List the three ways in which ATP is continually generated to allow exercise to continue.

1. Aerobic respiration.
2. Anaerobic respiration.
3. ATP-Phosphocreatine (ATP-PCr) system.

13

Outline how aerobic respiration provides ATP for muscle contraction

1. Most ATP generated via oxidative phosphorylation in the cell's mitochondria.
2. Aerobic respiration only works when there's oxygen so it's good for long periods of low intensity exercise.

14

Outline how anaerobic respiration provides ATP for muscle contraction.

1. ATP is made rapidly by glycolysis.
2. End product of glycolysis is pyruvate, which is converted to lactate by lactate fermentation.
3. Lactate can quickly build up in the muscles and cause muscle fatigue,
4. Anaerobic respiration is good for short periods of hard exercise (400m sprint).

15

Outline how the ATP-Phosphocreatine (PCr) system provides ATP for muscle contraction.

1. ATP is made by phosphorylating ADP - adding a phosphate group taken from the PCr.
2. PCr stored inside cells and the ATP-PCr system generates ATP very quickly.
3. PCr runs out very quickly so used during short bursts of vigorous exercise (tennis serve).
4. ATP-PCr system is anaerobic and it's alactic (doesn't form any lactate.
---> some of the creatine gets broken down into creatinine which is removed from the body by the kidneys.
---> creatinine levels can be higher in people who exercise regularly and those with a higher muscle mass. High creatinine levels may indicate kidney damage.

16

Describe properties of slow twitch muscle fibres.

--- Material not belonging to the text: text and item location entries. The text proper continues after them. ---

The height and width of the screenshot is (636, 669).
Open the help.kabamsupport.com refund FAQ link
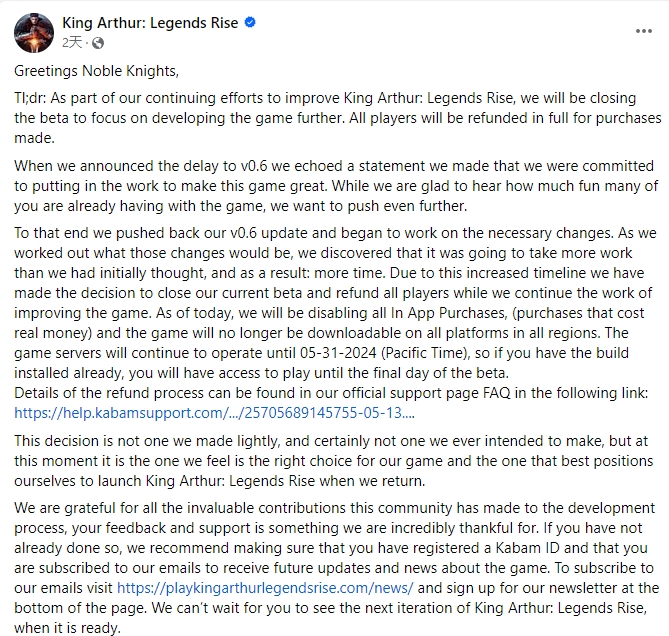point(214,413)
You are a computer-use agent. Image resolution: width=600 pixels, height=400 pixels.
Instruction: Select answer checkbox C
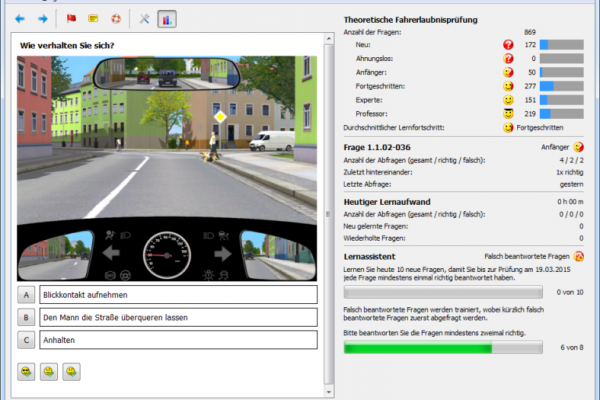click(25, 340)
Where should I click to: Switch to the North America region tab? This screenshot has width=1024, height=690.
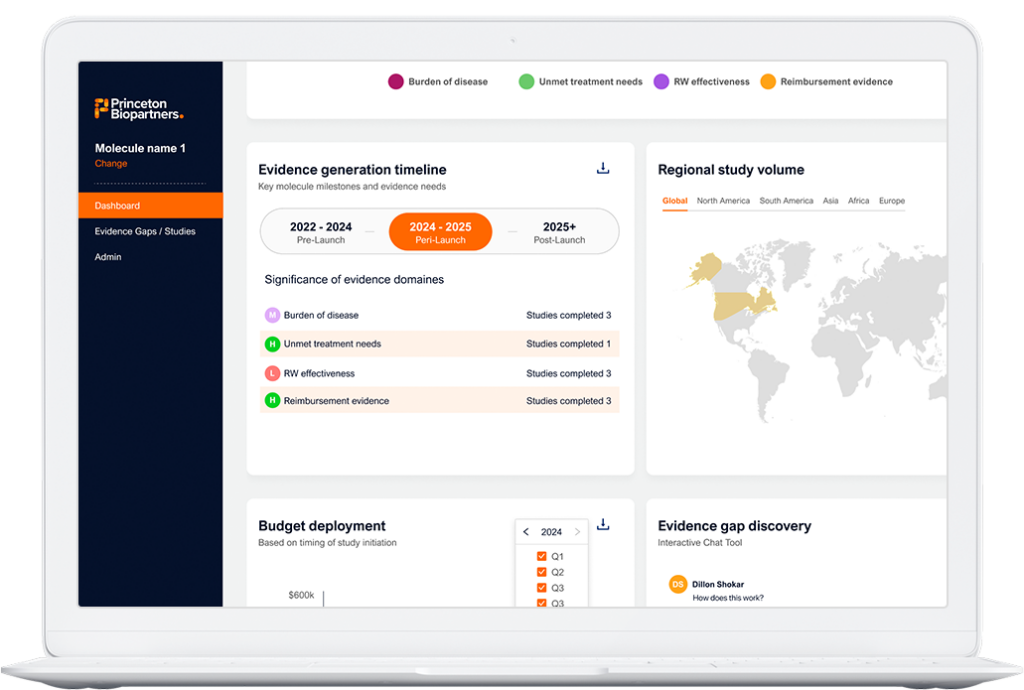[721, 200]
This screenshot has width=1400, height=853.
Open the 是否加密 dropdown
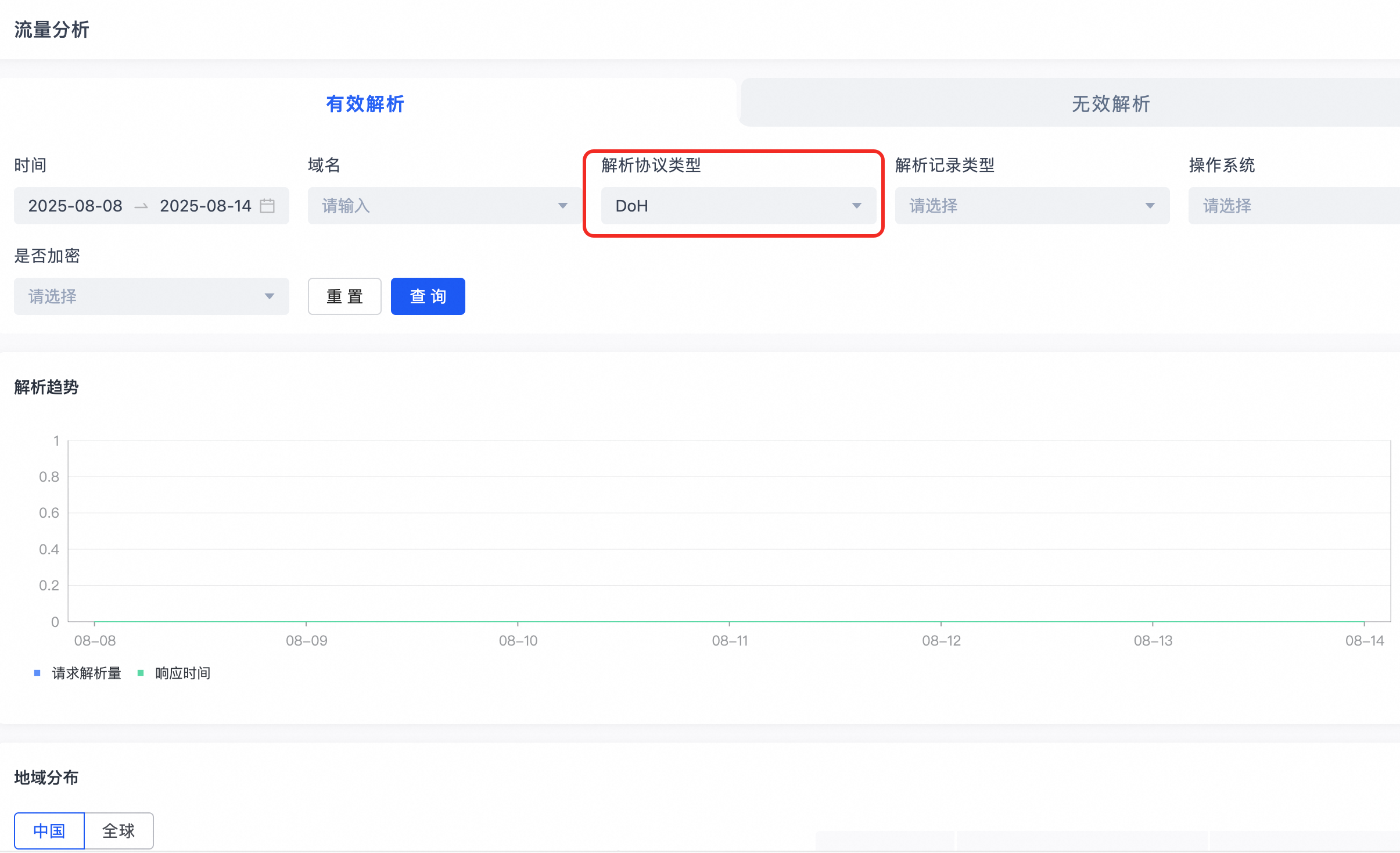(x=151, y=296)
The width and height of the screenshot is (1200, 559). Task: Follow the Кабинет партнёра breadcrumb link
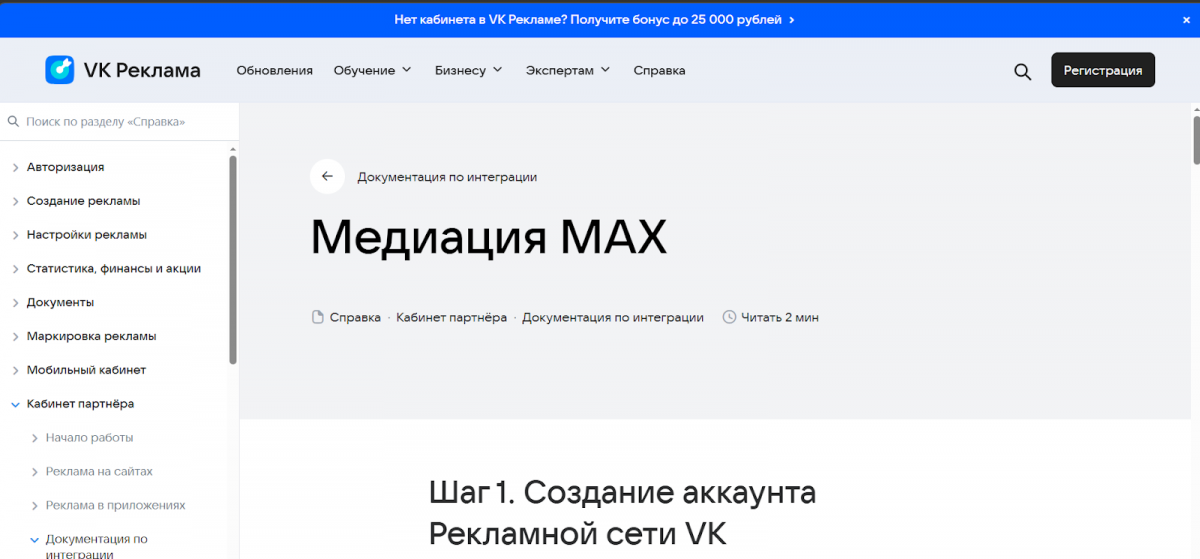click(451, 317)
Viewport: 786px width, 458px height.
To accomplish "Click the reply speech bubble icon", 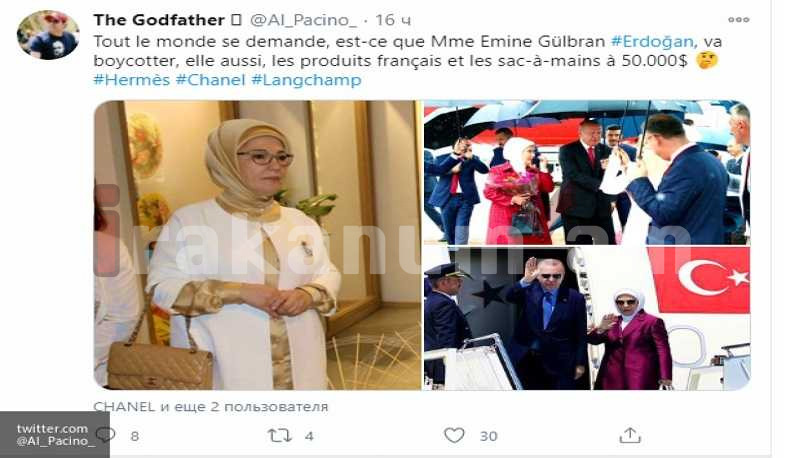I will tap(106, 435).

1. Muscle fibres that contract slowly.
2. Muscles used for posture - back muscles have many slow twitch muscle fibres.
3. Good for endurance activities.
4. Can work for a long time without tiring.
5. Energy released slowly through aerobic respiration ---> have many mitochondria and blood vessels supply the muscles with oxygen.
6. Reddish in colour because they're rich in myoglobin - protein (red-coloured) that stores oxygen.

17

Describe properties of fast twitch muscle fibres.

1. Muscle fibres that contract quickly.
2. Muscles used for fast movement ---> eyes and legs.
3. Good for short bursts of speed and power.
4. Tire very quickly.
5. Energy released quickly through anaerobic respiration using glycogen ---> few mitochondria / few blood vessels.
6. Whitish in colour as they have little myoglobin so store little oxygen.